**AVAILABLE DATA**
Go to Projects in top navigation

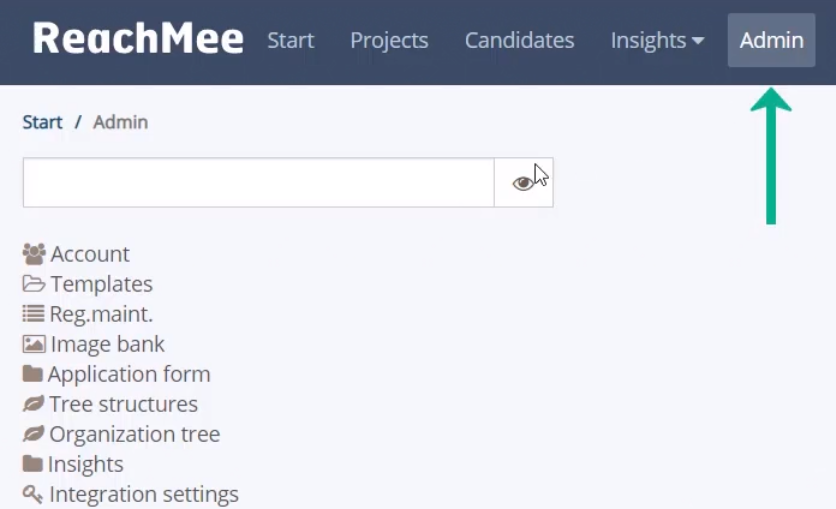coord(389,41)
==
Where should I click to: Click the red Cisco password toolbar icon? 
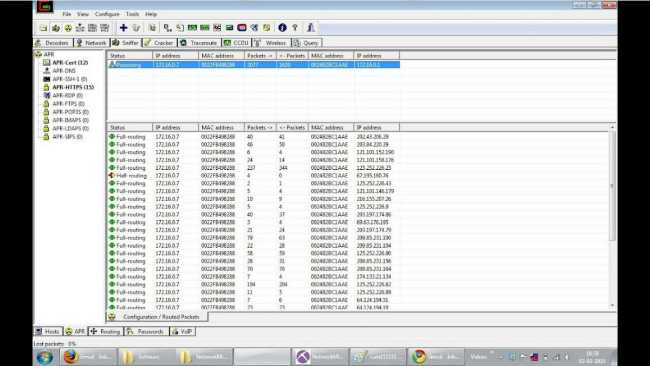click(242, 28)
--
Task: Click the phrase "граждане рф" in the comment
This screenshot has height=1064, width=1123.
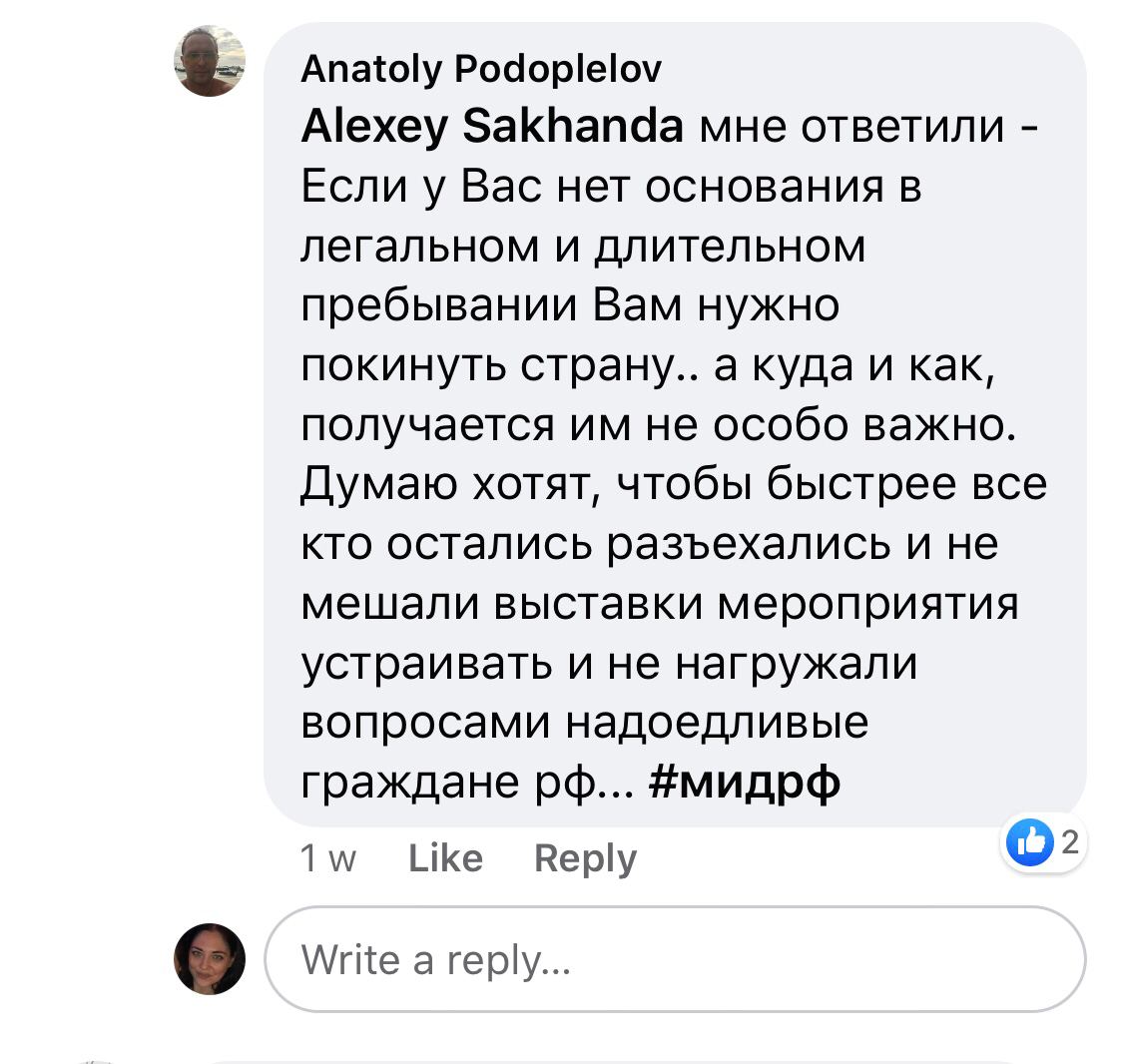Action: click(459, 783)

**REQUIRED WORK**
Can you copy out word for word everything from the line containing "Task: Click the" down to the line containing "Action: click(459, 783)", both of those lines included, leaving out the pictures?

**TASK OUTPUT**
Task: Click the phrase "граждане рф" in the comment
This screenshot has height=1064, width=1123.
Action: click(459, 783)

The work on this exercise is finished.